Per the Surface Transportation Board’s (STB) request, proposed merger partners CN and Kansas City Southern (KCS) have filed financial documents that will help STB decide whether or not to approve their voting trust agreement. Canadian Pacific, not surprisingly, responded with heavy artillery fire, with support from rail labor.
CN and KCS submitted to STB on May 26 a renewed motion for voting trust approval, which includes a commitment to divest a 70-mile line overlap in Louisiana.
STB directed them on June 8 to submit further documentation—debt commitment letters plus company disclosure schedules and capital allocation policies, among other documents—by June 14, as part of a “more cautious approach to proposed voting trusts” following the adoption of new major merger rules in 2001. (Download the public version of the newly filed documents below.)
STB explained that “applicants contemplating the use of a voting trust in a major transaction must explain how the trust would insulate them from an unlawful control violation, and why their proposed use of the trust, in the context of their impending control application, would be consistent with the public interest.”

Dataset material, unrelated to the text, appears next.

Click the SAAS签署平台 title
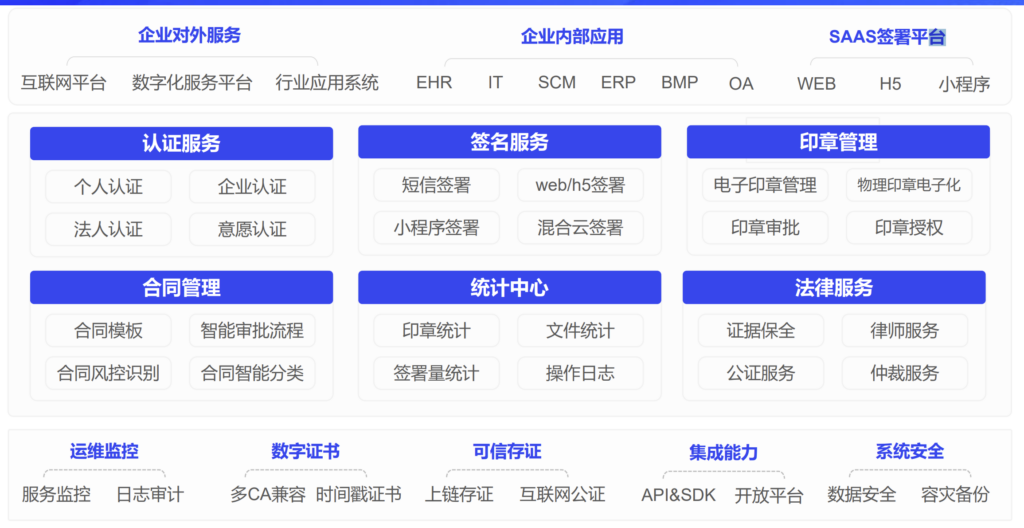This screenshot has height=528, width=1024. point(886,37)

Also on June 8, the agency set a voting trust review schedule: A public comment period runs through June 28, and the deadline for CN and KCS to respond is July 6. A final STB decision could come by mid-July, at the earliest.
In response to STB’s request for information about KCS’s pre-existing capital allocation policy, CN and KCS also submitted on June 14 a verified statement from KCS Chief Financial Officer Michael W. Upchurch.
Upchurch wrote, in part: “The Board should expeditiously approve the CN voting trust. It is the same as the already approved CP trust. It has the same trustee [former KCS President and CEO Dave Starling]. The Merger Agreement provides KCS with financial flexibility and freedom to undertake its capital and maintenance plans. Further, more than 1,400 stakeholders have supported the CN-KCS combination so far.”
Additionally, Upchurch emphasized the financial strength of KCS and its capital investment plans during the trust period, stating, in part:
• “KCS compares very favorably to other Class I railroads in almost every important financial measure including revenue growth, operating ratio, EBITDA, EPS growth, free cash flow yields, debt leverage ratio, liquidity, interest coverage ratio, and funds from operations to debt ratio. Today, KCS generates substantially more cash flow than is required for our annual investment needs. We have more than sufficient access to capital to fund our three year capital investment plan.”
• “The Merger Agreement provides KCS with financial flexibility and freedom to undertake its capital and maintenance plans. The Merger Agreement is designed to preserve KCS’s pre-existing capital allocation policies during the trust period. It is also designed to ensure that during the trust period KCS will continue to have the freedom and the resources to pursue its existing and robust capital expenditure program without interference from CN. During the trust period, KCS will have substantial cash, liquidity and access to capital markets not only to meet our planned investment requirements consistent with the plan approved by our Board of Directors previous to any merger agreement with either CP or CN, but also the ability to far exceed that plan if it is necessary to do so.”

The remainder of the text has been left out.